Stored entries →

● ● ● ●

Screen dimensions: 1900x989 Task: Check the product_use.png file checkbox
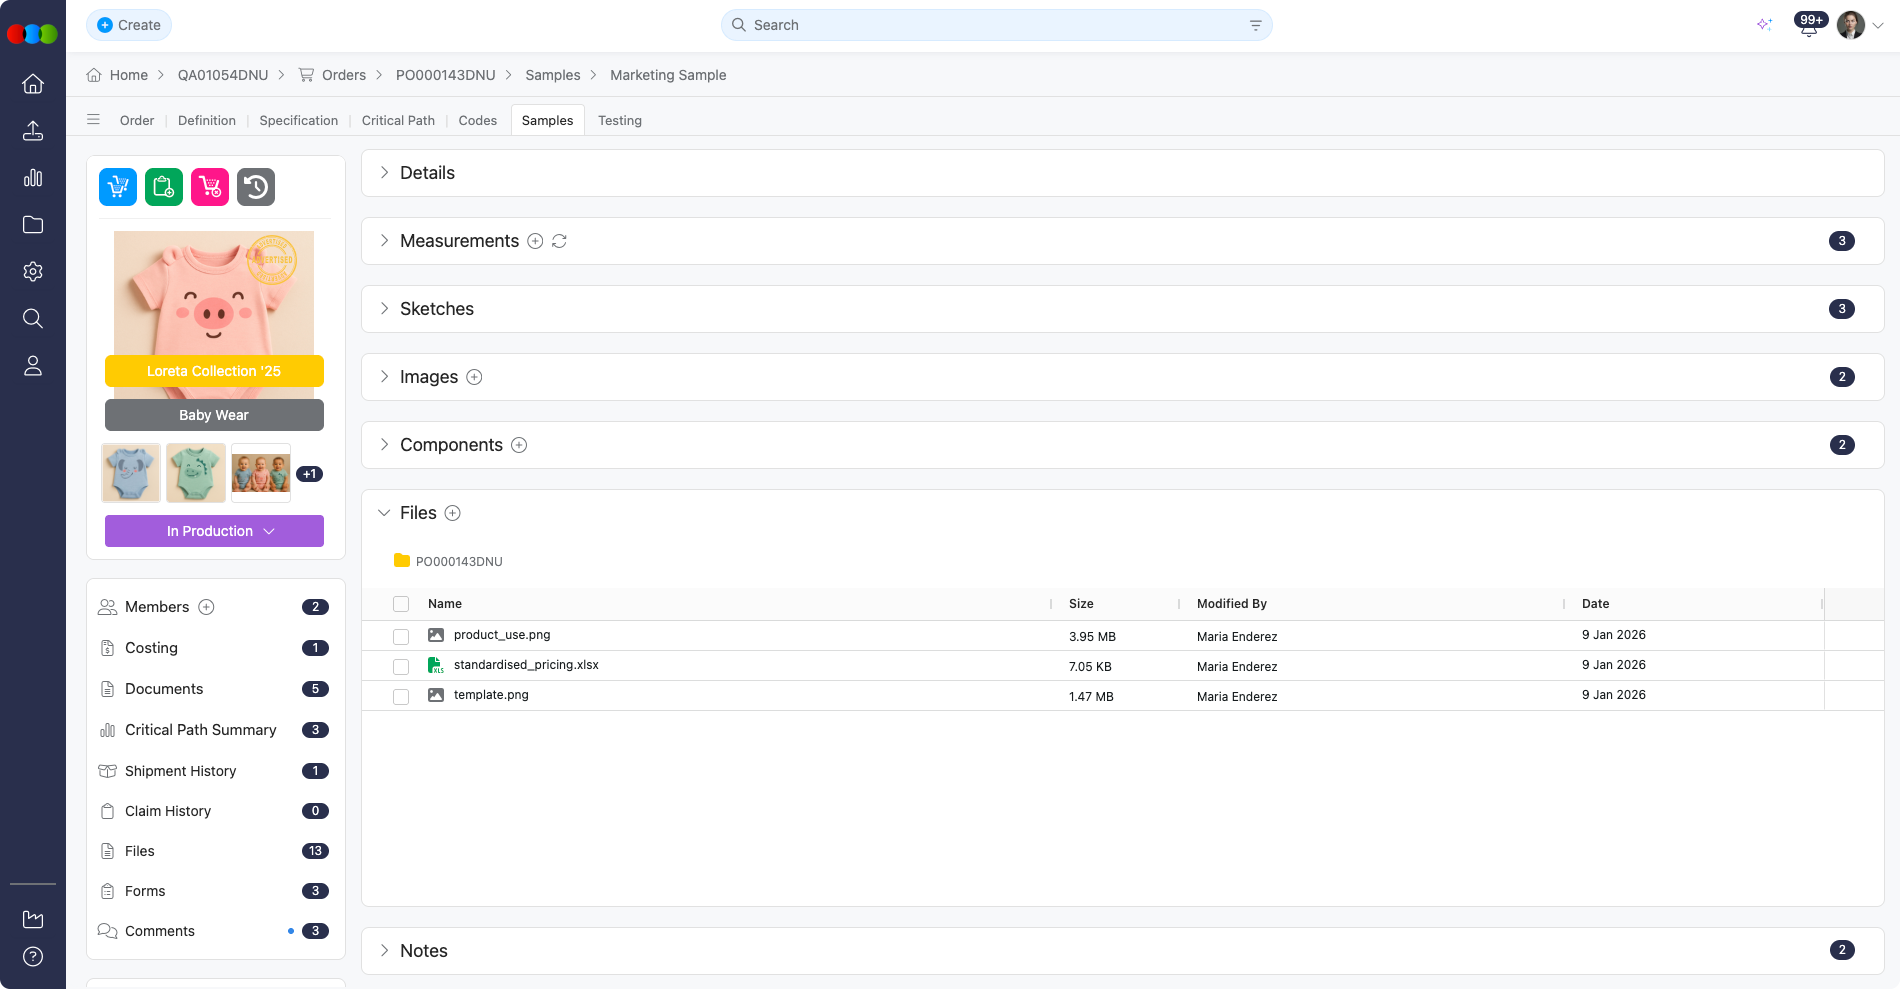[401, 637]
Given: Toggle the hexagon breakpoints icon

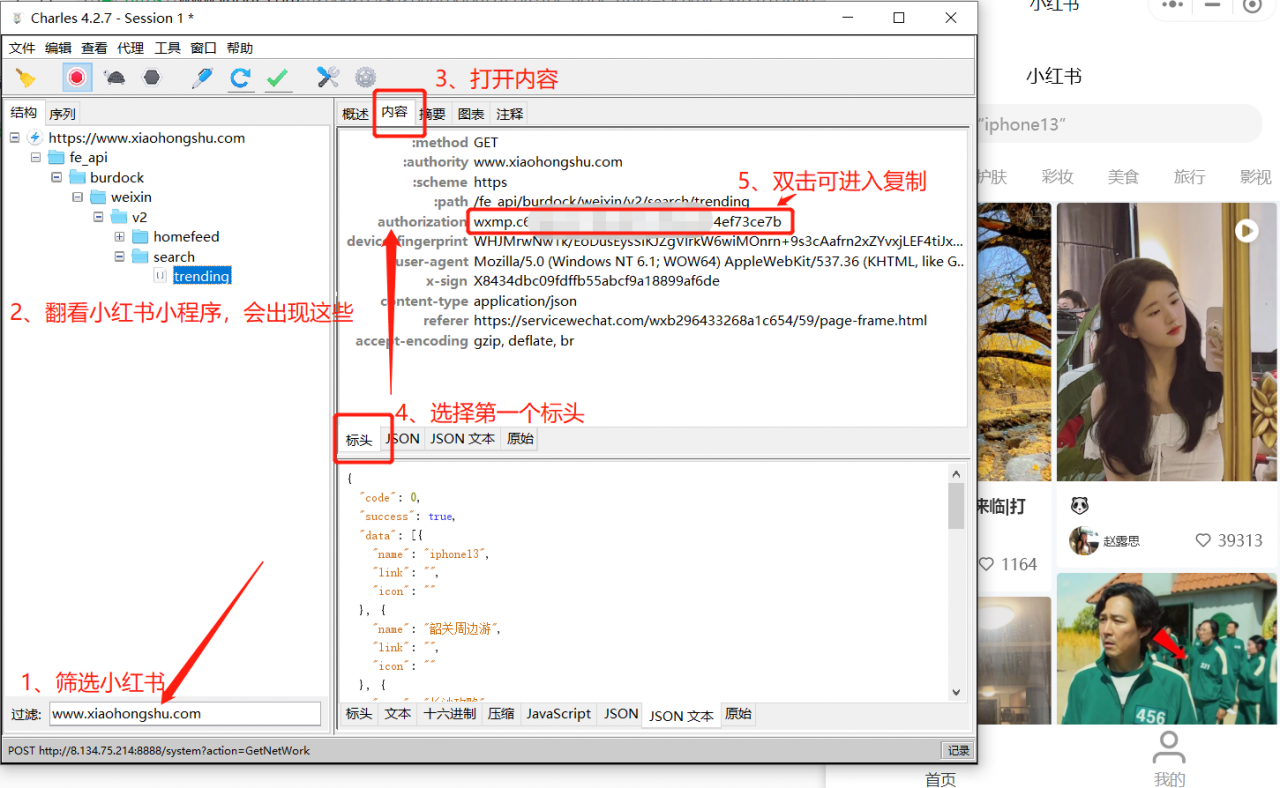Looking at the screenshot, I should point(151,78).
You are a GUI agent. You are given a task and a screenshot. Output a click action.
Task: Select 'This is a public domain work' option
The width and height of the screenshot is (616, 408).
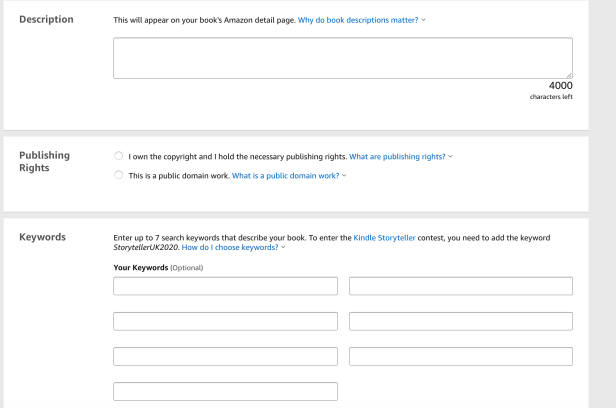point(119,175)
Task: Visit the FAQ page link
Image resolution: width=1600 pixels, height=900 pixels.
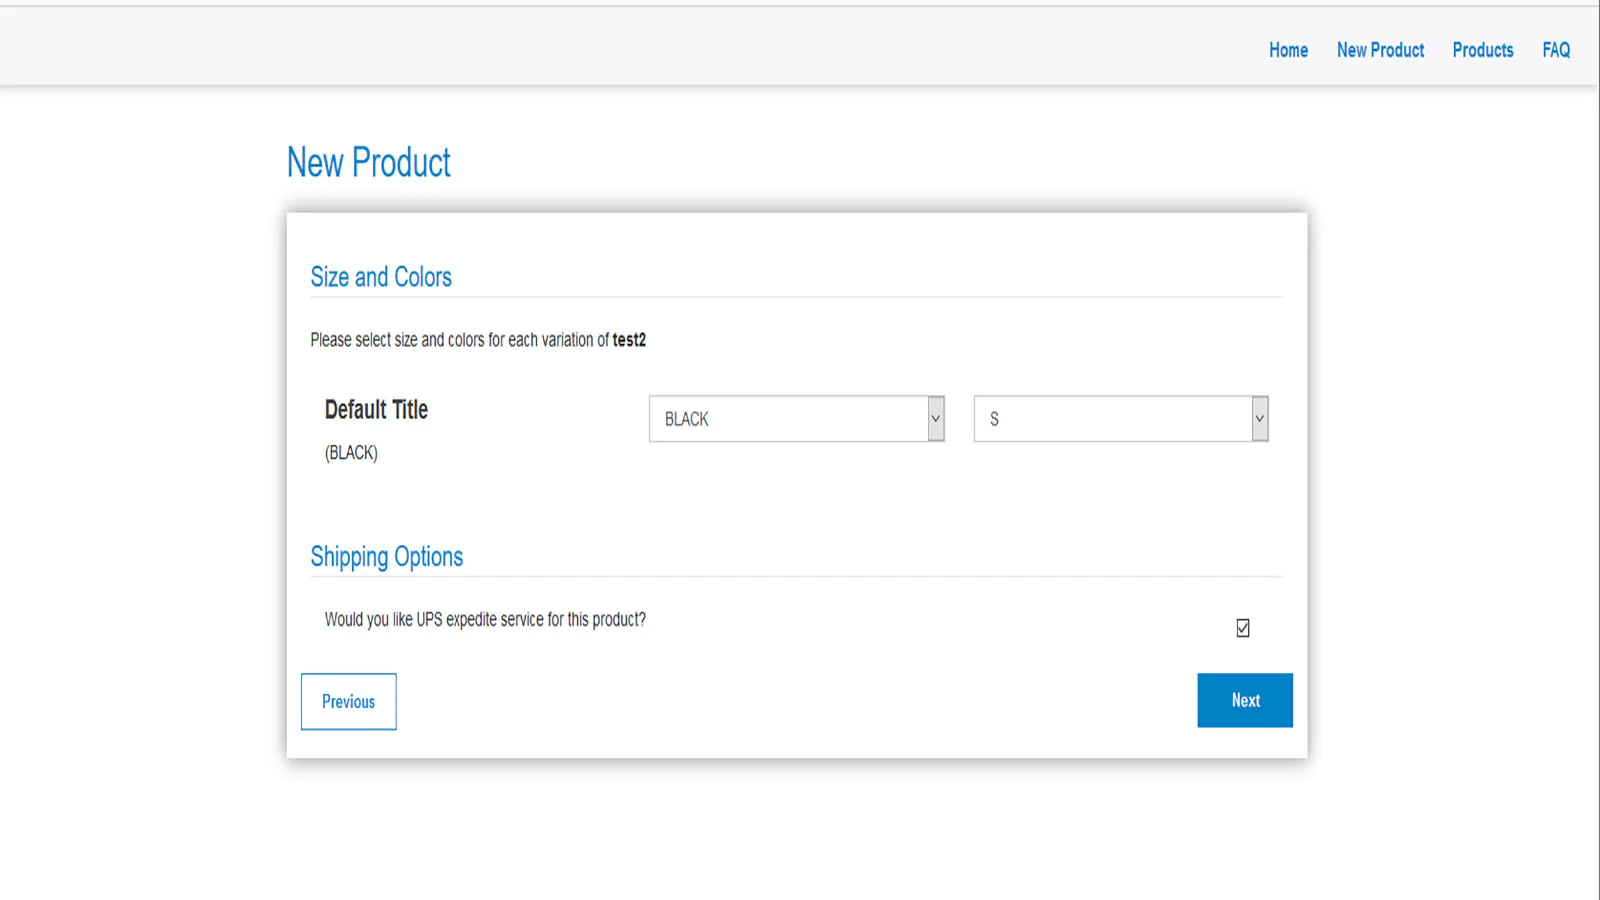Action: pos(1556,50)
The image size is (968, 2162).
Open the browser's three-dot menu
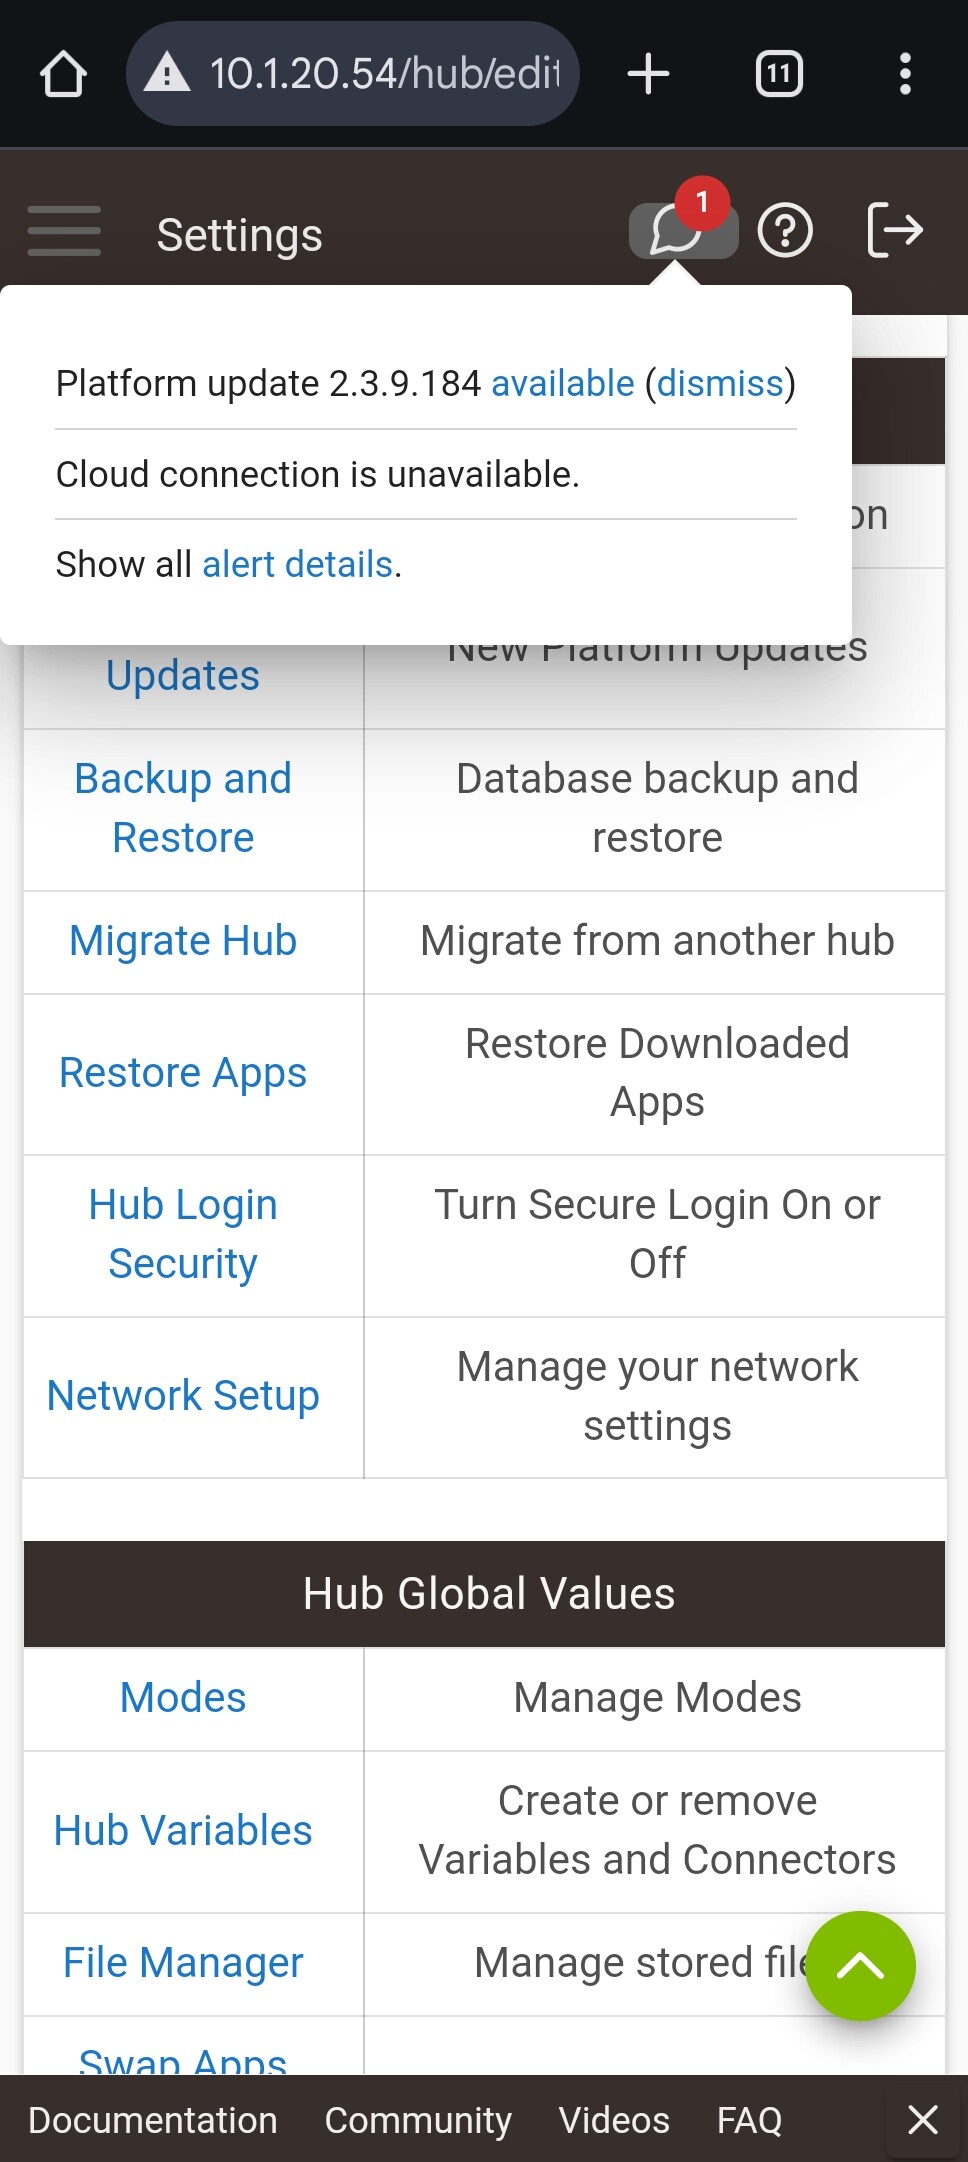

● ● ● ●

Problem description → All lines from the start of the entries above through the line containing "Task: Select 'This" must be transcribed exactly, both ends included, and no picture may be copied.

Exercise output →
Screen dimensions: 1900x989 Task: Check the product_use.png file checkbox
[401, 637]
Given: Toggle the hexagon breakpoints icon

Looking at the screenshot, I should point(151,78).
You are a GUI agent. You are given a task and a screenshot. Output a click action.
Task: Select 'This is a public domain work' option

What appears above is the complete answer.